Broker closed his eyes, revealing, for one moment, a weariness that was weakness, a flaw in his composure that ran down to the bone. “As you saw for yourself, the process for strengthening human DNA is a flawed one. Indeed, quite by accident, the reaction to the current gene therapy process was violent enough to mimic most symptoms of Ebola. Fortunate only in that it will prevent people from asking too many questions.”
Amiri tugged against his restraints. “That is why you had the rebels burn the camp. You truly were getting rid of evidence.”
“And me?” Rikki swayed forward. “How do I fit into this?”
“We need to improve the process. We must make it … more efficient. It is guesswork, experimentation, but your genetic material confers upon you a unique strength that has, based on our research, saved your life innumerable times. It is, in fact, like finding an individual who is one immense CCR5 mutation.”
Confusion passed fleetingly over Rikki’s face. Amiri watched
Broker, too.
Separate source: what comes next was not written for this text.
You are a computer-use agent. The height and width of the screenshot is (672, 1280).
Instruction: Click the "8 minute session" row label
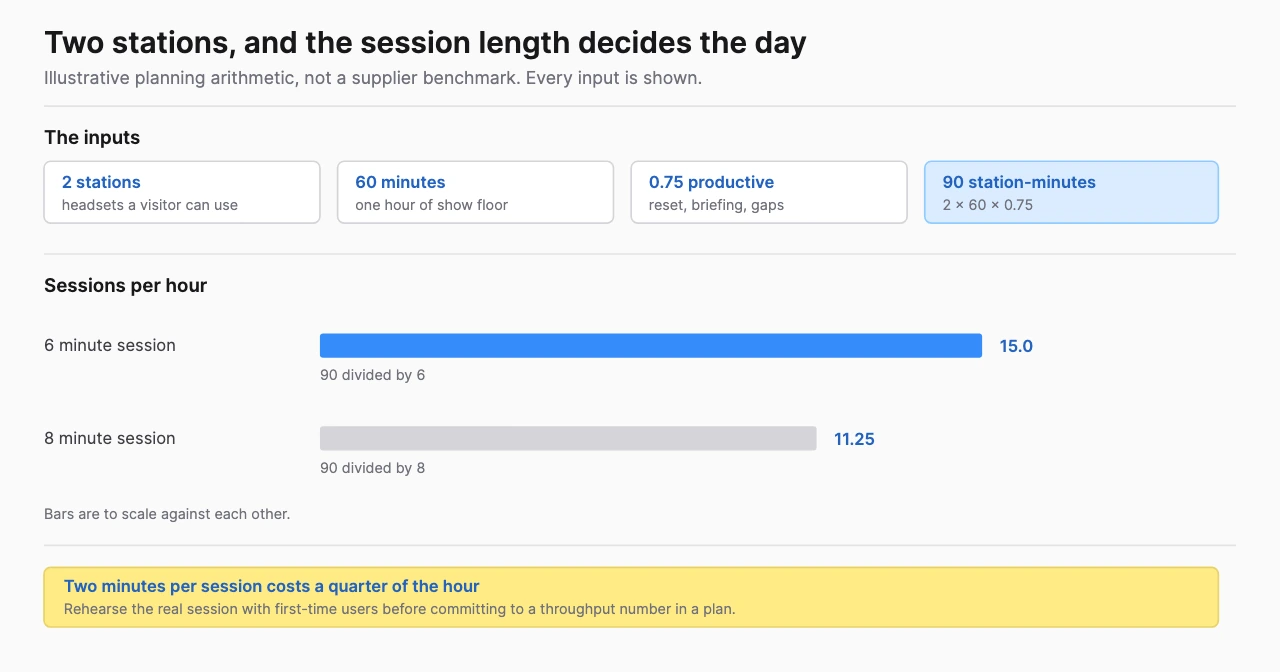pyautogui.click(x=110, y=438)
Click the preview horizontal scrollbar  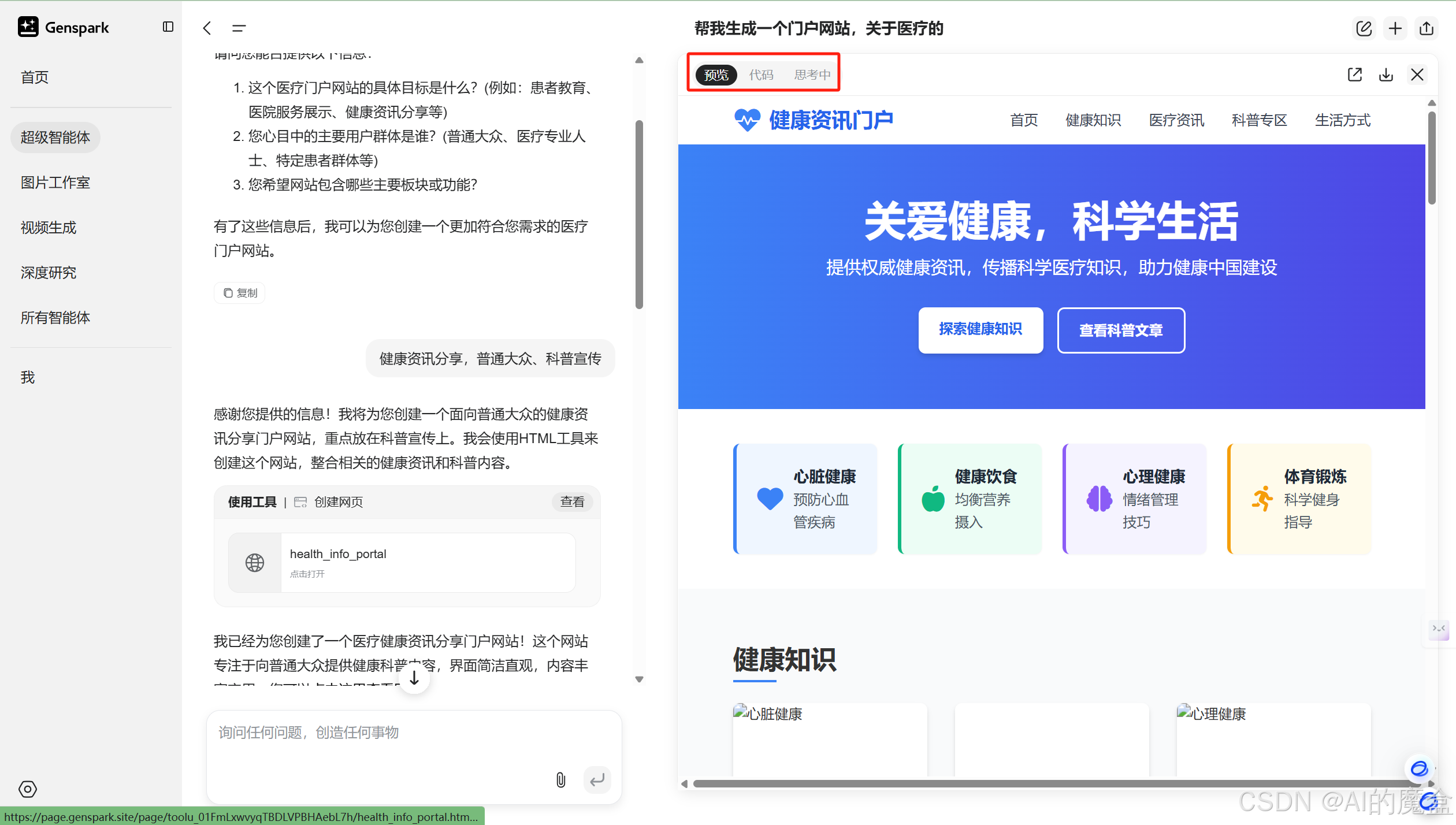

Felt keenly that they were treading on unsteady ground, that this was the beginning of the end, and that the man would lose patience soon. Still, he had to ask. “What is that?”
Rikki never took her gaze from Broker. “It’s a gene that has been found to confer a natural immunity to certain diseases, such as HIV. Even the plague.”
“But imagine something on an even larger scale.” Broker’s eyes narrowed, became pale specks in the paler mask of his hollow face. “Imagine a genetic makeup that prevents total illness, that keeps bones strong, that makes your flesh heal faster than the norm. That is you, Doctor Kinn. And it is valuable because it makes you strong … and because good health is something no one ever notices.”
Rikki exhaled slowly. Controlled, steady. “You’re full of shit.”
“And your blood is full of antibodies for the virus. You contracted it, my dear. And you were immune. As is Amiri, I suspect. Shape-shifters seem to be resistant to so much.”
“And Eddie? He got sick. He … died. That seems to defeat your purpose.”
Broker smiled, faintly. “Tinkering is required. Again, you will help with that.”
“You’ve killed so many,” she said tightly, almost desperately. “Someone will catch on.”
“More than four million have died in this region since 1998. What is a handful more compared to that? No one will notice, Doctor Kinn, but even if they do, it will simply become another statistic. And we will continue, here or elsewhere. We always do.”
A radio crackled; one of the men answered it, speaking softly. And then: “Sir, Jaaved is nearing our location.”
Broker showed no reaction. He gestured at the men surrounding Rikki. One of them grabbed her arm, yanking with a roughness that made Amiri see red. Broker watched his reaction, and dropped his hand to the fly of his pants. “I wonder, perhaps, if I have time to use you for sport, Doctor Kinn. Right here, right now. Just to drive Amiri insane.”
“You will not touch her,” he snarled.
Broker smiled. “What if I already have?”
Enough. Amiri finally moved. Shoulder throbbing. Sluggishly, but still fast enough. He launched himself at Broker. Body-slammed the man so hard they flew. Amiri’s fangs dropped. He could smell blood, already taste it.